[Task material — start]

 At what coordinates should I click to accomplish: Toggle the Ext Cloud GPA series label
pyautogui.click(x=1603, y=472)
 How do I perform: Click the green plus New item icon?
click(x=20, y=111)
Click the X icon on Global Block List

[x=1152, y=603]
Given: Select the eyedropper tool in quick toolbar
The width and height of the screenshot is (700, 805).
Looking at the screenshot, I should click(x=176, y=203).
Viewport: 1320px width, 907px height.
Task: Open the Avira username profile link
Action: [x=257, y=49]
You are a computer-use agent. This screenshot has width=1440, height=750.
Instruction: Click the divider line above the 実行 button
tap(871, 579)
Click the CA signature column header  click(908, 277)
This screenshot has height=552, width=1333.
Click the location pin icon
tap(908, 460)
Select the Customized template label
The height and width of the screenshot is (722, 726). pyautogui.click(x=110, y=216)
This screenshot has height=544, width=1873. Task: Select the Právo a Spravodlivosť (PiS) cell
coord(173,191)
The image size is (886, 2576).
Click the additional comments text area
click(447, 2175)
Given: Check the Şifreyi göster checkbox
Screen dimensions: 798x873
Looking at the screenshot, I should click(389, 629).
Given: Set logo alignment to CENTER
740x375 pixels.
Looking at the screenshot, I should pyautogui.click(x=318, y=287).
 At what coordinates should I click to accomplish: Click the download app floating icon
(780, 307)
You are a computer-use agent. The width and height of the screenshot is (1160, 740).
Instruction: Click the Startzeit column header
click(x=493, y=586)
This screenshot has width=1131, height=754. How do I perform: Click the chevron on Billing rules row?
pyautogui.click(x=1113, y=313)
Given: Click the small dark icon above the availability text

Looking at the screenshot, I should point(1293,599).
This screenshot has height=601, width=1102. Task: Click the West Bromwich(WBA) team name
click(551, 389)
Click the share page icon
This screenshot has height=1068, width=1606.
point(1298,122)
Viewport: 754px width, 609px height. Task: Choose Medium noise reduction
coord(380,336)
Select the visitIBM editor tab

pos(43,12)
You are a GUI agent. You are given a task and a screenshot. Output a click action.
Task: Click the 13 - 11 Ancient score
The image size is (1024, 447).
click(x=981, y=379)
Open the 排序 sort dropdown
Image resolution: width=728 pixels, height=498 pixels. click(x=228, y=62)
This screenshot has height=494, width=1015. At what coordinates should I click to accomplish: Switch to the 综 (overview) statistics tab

[Task material — finish]

Exercise requirements ▸ Repeat the data above. Change nothing.

Written response ▸
 At what coordinates should I click to accomplish: Toggle the Ext Cloud GPA series label
pyautogui.click(x=1603, y=472)
 How do I perform: Click the green plus New item icon?
click(x=20, y=111)
Click the X icon on Global Block List

[x=1152, y=603]
Given: Select the eyedropper tool in quick toolbar
The width and height of the screenshot is (700, 805).
Looking at the screenshot, I should click(x=176, y=203).
Viewport: 1320px width, 907px height.
Task: Open the Avira username profile link
Action: [x=257, y=49]
You are a computer-use agent. This screenshot has width=1440, height=750.
Instruction: Click the divider line above the 実行 button
tap(871, 579)
Click the CA signature column header  click(908, 277)
This screenshot has height=552, width=1333.
Click the location pin icon
tap(908, 460)
Select the Customized template label
The height and width of the screenshot is (722, 726). pyautogui.click(x=110, y=216)
This screenshot has height=544, width=1873. Task: Select the Právo a Spravodlivosť (PiS) cell
coord(173,191)
The image size is (886, 2576).
Click the additional comments text area
click(447, 2175)
Given: Check the Şifreyi göster checkbox
Screen dimensions: 798x873
Looking at the screenshot, I should click(389, 629).
Given: Set logo alignment to CENTER
740x375 pixels.
Looking at the screenshot, I should pyautogui.click(x=318, y=287).
 At what coordinates should I click to accomplish: Click the download app floating icon
(780, 307)
You are a computer-use agent. The width and height of the screenshot is (1160, 740).
Instruction: Click the Startzeit column header
click(x=493, y=586)
This screenshot has width=1131, height=754. How do I perform: Click the chevron on Billing rules row?
pyautogui.click(x=1113, y=313)
Given: Click the small dark icon above the availability text

Looking at the screenshot, I should point(1293,599).
This screenshot has height=601, width=1102. Task: Click the West Bromwich(WBA) team name
click(551, 389)
Click the share page icon
This screenshot has height=1068, width=1606.
point(1298,122)
Viewport: 754px width, 609px height. Task: Choose Medium noise reduction
coord(380,336)
Select the visitIBM editor tab

pos(43,12)
You are a GUI agent. You are given a task and a screenshot. Output a click action.
Task: Click the 13 - 11 Ancient score
The image size is (1024, 447).
click(x=981, y=379)
Open the 排序 sort dropdown
Image resolution: width=728 pixels, height=498 pixels. click(x=228, y=62)
This screenshot has height=494, width=1015. At what coordinates should I click to accomplish: Switch to the 综 (overview) statistics tab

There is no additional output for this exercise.